Grant Bigg, head of geography at the University of Sheffield in Britain and a co-author of the study, said the study marks the first time a link has been made between genetic analysis of the evolution of marine animals and modelling showing their habitat change over time.
Bigg said given climate change over the next century cod are likely to successfully spawn in the Arctic. "Whether the populations will be able to be large enough to be able to do that, being reduced in recent years from a combination of fishing and climate change already, is essentially unclear," he said in an phone interview Wednesday.
"This is a rapid change compared to their past ability to move between different areas."
The researchers say their paper demonstrates that the ability of the fish to survive extreme climate changes "suggests considerable inherent resilience" on the part of the cod.

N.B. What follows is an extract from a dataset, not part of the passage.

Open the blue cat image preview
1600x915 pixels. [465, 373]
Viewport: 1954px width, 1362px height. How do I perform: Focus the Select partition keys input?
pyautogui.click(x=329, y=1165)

But they warn future climate change and "human exploitation" could still negatively impact the fish.
Fishing pressures and low stocks have already increased concern over the current sustainability of cod and other fisheries, the researchers noted.
However, their research argues that even though natural climate change reduced the range of cod to approximately a fifth of what it is today, cod continued to populate both sides of the Atlantic.
That's no feat given that during the ice age 21,000 years ago habitat for the fish dramatically shrank as global sea level fell by 120 to 135 metres and large numbers of ice bergs scoured the sea floor and helped bring on abrupt climate change.
Bigg used a computer model to estimate ice age habits which were suitable for the fish. The analysis of the climate was combined with genetic studies by researchers at North Carolina's Duke University and the University of California and ecological data from scientists at the University of East Anglia and Norway's Institute of Marine Research.
Taken together, the research estimated where it was possible for the Atlantic cod to reproduce and survive. The scientists believe the ice age range of the fish extended as far south as Northern Spain, although the total area of habitat was restricted.
Nonetheless, the scientists concluded populations of cod continued to exist on both sides of the North Atlantic. They confirmed their findings using over a thousand DNA samples from present-day cod populations from Canada, Greenland, Iceland and around Europe.